We sit here nearly 2000 years later and Paul is regarded variously – grace centred, power mad, woman hater, a bit neurotic, etc. I suspect he wouldn’t care. All he ever wanted people to know was Jesus and him crucified (1 Cor 2:2) and that nothing can separate us from the love of God in Christ Jesus our Lord (Rom 8:38,39). This Gospel, this good news, is all about Jesus and Jesus’ interaction with people. ‘Christ alone’ Luther later would say. By nature we don’t like alones – we don’t like being alone – and the thought of Scripture alone, grace alone, faith alone, Christ alone is really risky. For the world this Gospel is too good to be true and therefore it isn’t and so people still today want to add to the Gospel – add something we can do, should do, must do – or we put the focus on us and our feelings and experiences – both take the salvation focus away from Jesus.
We can appreciate Paul’s emphasis – his Christocentric focus – often because at some point we note what happened on the road to Damascus. Paul met Jesus. And deep down we often say, ‘And I want to too’. We want the experience to be other-worldly, ecstatic, or supernatural somehow.

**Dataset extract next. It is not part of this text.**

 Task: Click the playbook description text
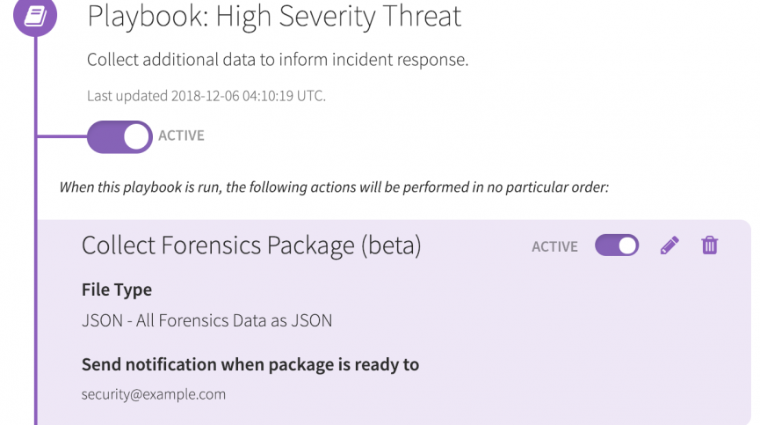(278, 60)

Such a hankering however can in fact blind us. Paul wasn’t expecting to meet Jesus on the road to Damascus. It is interesting to note that the encounter left Paul blind and it is only when Ananias comes and speaks and baptises Paul that he sees. And then all the Scripture Paul knew is reoriented into the face, the life and the death of God’s Messiah, no longer in the future but who has come into the world and whose Messianic kingdom had begun. Our senses tell us that all we encounter in this place are people and their words – some we know, some we don’t. And we see water in use and bread and wine also. Our senses don’t expect to meet Jesus but the Holy Spirit works mightily and through such means we are oriented, focused towards the cross and the man there – and we discover we’re not alone for God’s message through his Son is clear: I love you; I forgive you; I am with you always. Only this grace truly changes us we as we go back out into the world to live – following Jesus.